L’Amministrazione comunale avrà un ruolo anche nel­la gestione pratica del Patto? 

Tutta la parte organizzativa di gestione vera e propria degli atti formali per rendere possibile la concertazione sono a carico del Comune. L’Amministrazione avrà il compito di agevolare le varie fasi di attuazione concre­ta dell’accordo. 

Ci saranno dei costi da sostenere per l’attivazione del Patto? 

Occorre considerare che questo progetto potrebbe avere dei finanziamenti esterni. Alcune iniziative potranno essere finanziate sia dal Fondo sociale europeo che con fondi regionali e provinciali. Spero che l’Unione euro­pea prenda buona nota di questa esperienza e possa so­stenerla, perché dopo tutto è esattamente quel che l’U­nione ha messo in uno dei suoi programmi, cioè la lotta all’emarginazione tramite l’intervento degli attori so­ciali nel territorio. Credo sia un caso da studiare anche a livello comunitario. Può essere che ci siano delle spese per la sua attuazione, ma sono costi che si possono re­cuperare. 

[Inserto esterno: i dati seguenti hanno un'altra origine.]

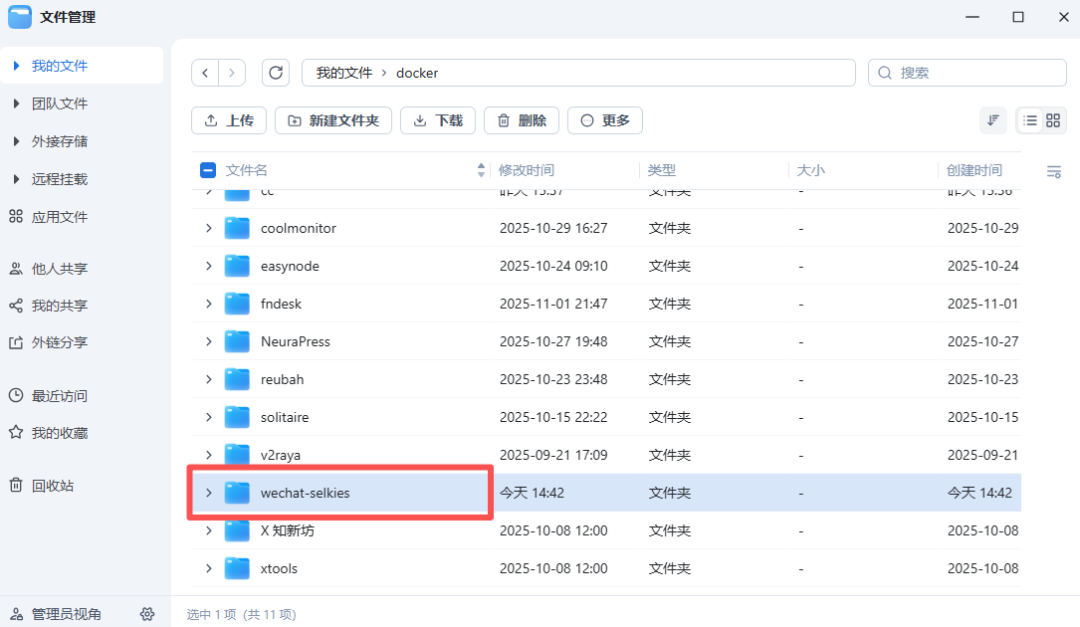Screen dimensions: 1080x627
Task: Expand the coolmonitor folder chevron
Action: pyautogui.click(x=208, y=228)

I mezzi di comunicazione come hanno raccontato la vi­cenda ? 

Mi rendo conto della difficoltà a descrivere argomenti che sono difficili da comunicare, però non tutti i giorna­li hanno avuto atteggiamenti neutrali davanti alle vicen­de. Ci sono stati alcuni strumenti di comunicazione che hanno tenuto comportamenti chiaramente partigiani. Ho ricevuto richieste di intervento, di interviste o com­mento da molti giornali, ma non da tutti. Ci sono gior­nalisti che hanno escluso dalla loro agenda il numero te­lefonico della Cisl e questo, a mio modo di vedere, ha pregiudicato l’equilibrio dell’informazione. La faziosità della stampa è un fattore che non ha giocato a favore del confronto. C’è stata molta disinformazione e qualche volta l’effetto è stato devastante. 

Scorrettezza da parte di alcuni, dunque, ma il modo in cui i mezzi di informazione hanno raccontato le vicende ha aiutato i milanesi a capire quanto stava avvenendo? 

Fino a quando abbiamo parlato della preintesa, sicuramente no. La gente ha solo capito che i sindacati stava­no litigando. Dopo la firma del Patto anche la cittadi­nanza è riuscita ad avere un’informazione più semplice e chiara: si può dare lavoro a delle persone che altri­menti stanno in mezzo alla strada e possono essere possibili prede della delinquenza. Questo la gente ora l’ha capito molto bene. Sulla diatriba tra le tre organizzazio­ni sindacali i cittadini non hanno la reale percezione delle differenti motivazioni. Quello che si è colto è che si è trattato di un fatto politico. Ai cittadini di capire cos’è un contratto a tempo determinato di tipo soggettivo non interessa nulla. Per cui una divisione che ha per og­getto questa questione non la comprende nessuno. 

L’informazione attraverso stampa, radio e televisioni, la mobilitazione delle organizzazioni sindacali, la pre­senza di numerosi attori diversi, sono riusciti a far di­ventare il Patto per il lavoro un avvenimento per la città oppure no? 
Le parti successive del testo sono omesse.